Senatorowie postanowili rozwiązać problem tzw. rachunków uśpionych. Chodzi o konta należące do osób zmarłych, których spadkobiercy nie wiedzą o pozostawionych tam pieniądzach. A te są spore – wedle szacunków nawet 8 mld zł. Senatorowie przygotowali więc odpowiedni projekt zmian w prawie bankowym. Większość zawartych tam propozycji zasługuje na aprobatę. Smuci jednak, że przy tak szlachetnej inicjatywie parlamentarzyści wrzucili do projektu zapisy, które nijak mają się do problemu rachunków uśpionych.

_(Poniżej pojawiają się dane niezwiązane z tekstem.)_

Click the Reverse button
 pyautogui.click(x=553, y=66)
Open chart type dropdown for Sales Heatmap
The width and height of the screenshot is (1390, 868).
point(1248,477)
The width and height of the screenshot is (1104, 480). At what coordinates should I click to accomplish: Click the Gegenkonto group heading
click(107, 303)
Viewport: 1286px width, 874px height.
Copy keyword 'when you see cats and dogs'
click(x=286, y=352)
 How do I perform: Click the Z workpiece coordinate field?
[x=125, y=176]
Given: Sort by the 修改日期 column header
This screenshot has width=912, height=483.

Chodzi o przepis, zgodnie z którym pieniądze z konta zmarłego będą trafiały do Banku Gospodarstwa Krajowego. I tam będą czekały na uprawnionych do wypłaty. Ale coś tu się nie klei. Dlaczego moje pieniądze po mojej śmierci nie będą spoczywać tam, gdzie spoczywać miały zgodnie z moją wolą? Jakie jest ratio legis tego przepisu? Dlaczego rozwiązanie polegające na tym, że moi spadkobiercy otrzymają wypłatę z BGK miałoby być lepsze od tego, gdy wypłaca, je bank, który prowadził mój rachunek za życia? Czy wypłaty te będą szybsze, sprawniejsze, pewniejsze?
Niestety – na żadne z tych pytań nie znalazłam odpowiedzi w uzasadnieniu projektu. A szkoda, bo być może są jakieś względy racjonalne, które za tą zmianą przemawiają, a których ja dostrzec nie potrafię. Potrafię za to samodzielnie odpowiedzieć na inne pytania: kto na tym rozwiązaniu zyska i komu jest ono potrzebne.
Mam bowiem nieodparte wrażenie, że znów chodzi o stworzenie ministrowi finansów narzędzi prawnych, które pozwolą mu uprawiać kreatywną księgowość. Czemu piszę „znów”? Proszę sobie przypomnieć sprawę z depozytami sądowymi. Od 1 stycznia br. pieniądze tam gromadzone nie spoczywają już na kontach poszczególnych sądów, ale – i tu nie ma niespodzianki – na rachunkach prowadzonych przez Bank Gospodarstwa Krajowego. Ta zmiana również nie została w odpowiedni sposób uzasadniona. I już została zaskarżona do Trybunału Konstytucyjnego. Posłowie, którzy złożyli w tej sprawie wniosek, podnosili, że regulacje te ingerują w ochronę prawa własności.
Bo przecież w obu tych przypadkach nie chodzi o to, że ustawodawca, niczym Robin Hood, zabiera bogatym, czyli bankom i sądom, a oddaje biednemu, czyli państwu. Pieniądze gromadzone na tych spornych rachunkach należą wszak do poszczególnych obywateli. A ci mają prawo oczekiwać, że Rzeczpospolita, jako państwo prawa, chroni ich własność, a nie sięga po nią zawsze, gdy ma taką potrzebę.